Vrijgave van gegevens aan de Verenigde Naties, de MONUC en andere derde partijen

1.   De SG/HV is gemachtigd gerubriceerde gegevens en documenten van de Europese Unie die ten behoeve van de militaire operatie van de Europee Unie zijn opgesteld, overeenkomstig de beveiligingsvoorschriften van de Raad vrij te geven aan de Verenigde Naties, aan de MONUC en aan derden die bij dit gemeenschappelijk optreden betrokken zijn, met inachtneming van de respectieve rubriceringsniveaus.

2.   De SG/HV is gemachtigd niet-gerubriceerde documenten van de Europese Unie die verband houden met de beraadslagingen van de Raad betreffende de operatie en die overeenkomstig artikel 6, lid 1, van het Reglement van orde van de Raad (6) onder de geheimhoudingsplicht vallen, vrij te geven aan de Verenigde Naties, aan de MONUC en aan derden die bij dit gemeenschappelijk optreden betrokken zijn.

Artikel 15

Inwerkingtreding en opzegging

1.   Dit gemeenschappelijk optreden treedt in werking op de dag waarop het wordt vastgesteld.

2.   De militaire operatie van de Europese Unie duurt vier maanden vanaf de datum van de eerste verkiezingsronde in de DRC.

3.   Dit gemeenschappelijk optreden wordt ingetrokken nadat alle EU-troepen zijn gehergroepeerd, overeenkomstig een goedgekeurde planning voor de beëindiging van de militaire operatie van de Europese Unie.

Artikel 16

Bekendmaking

Dit gemeenschappelijk optreden wordt bekendgemaakt in het Publicatieblad van de Europese Unie.

Gedaan te Luxemburg, 27 april 2006.

Voor de Raad

De voorzitster

L. PROKOP


(1)  PB L 367 van 14.12.2004, blz. 30. Gemeenschappelijk optreden gewijzigd bij Gemeenschappelijk Optreden 2005/822/GBVB (PB L 305 van 24.11.2005, blz. 44).

(2)  PB L 112 van 3.5.2005, blz. 20. Gemeenschappelijk optreden gewijzigd bij Gemeenschappelijk Optreden 2005/868/GBVB (PB L 318 van 6.12.2005, blz. 29).

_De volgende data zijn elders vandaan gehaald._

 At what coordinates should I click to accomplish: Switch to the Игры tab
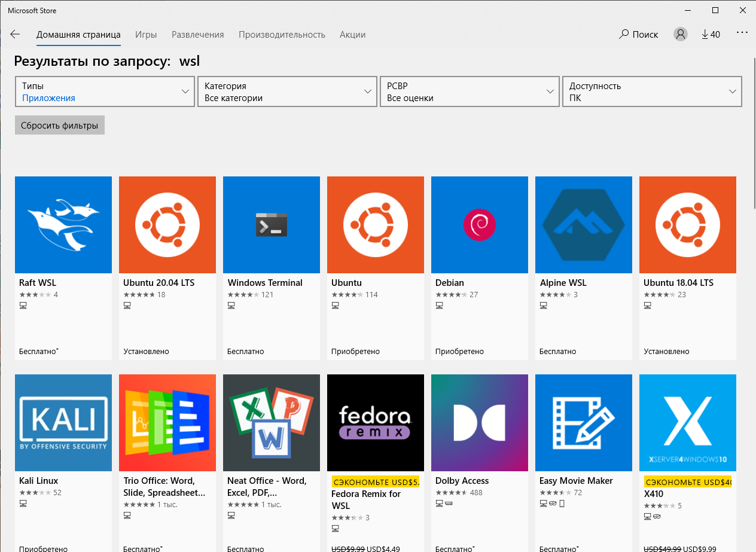tap(146, 35)
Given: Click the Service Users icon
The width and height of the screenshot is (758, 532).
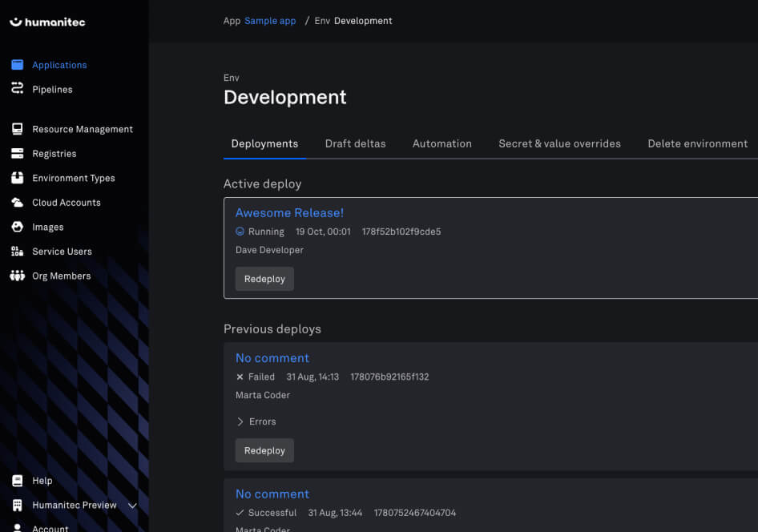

(3)  PB L 143 van 11.6.2003, blz. 50.

(4)  PB L 49 van 21.2.2006, blz. 17.

(5)  PB L 63 van 28.2.2004, blz. 68. Besluit laatstelijk gewijzigd bij Besluit 2005/68/GBVB (PB L 27 van 29.1.2005, blz. 59).

(6)  Besluit 2004/338/EG, Euratom van de Raad van 22 maart 2004 tot vaststelling van het Reglement van orde van de Raad (PB L 106 van 15.4.2004, blz. 22). Besluit laatstelijk gewijzigd bij Besluit 2006/34/EG, Euratom (PB L 22 van 26.1.2006, blz. 32).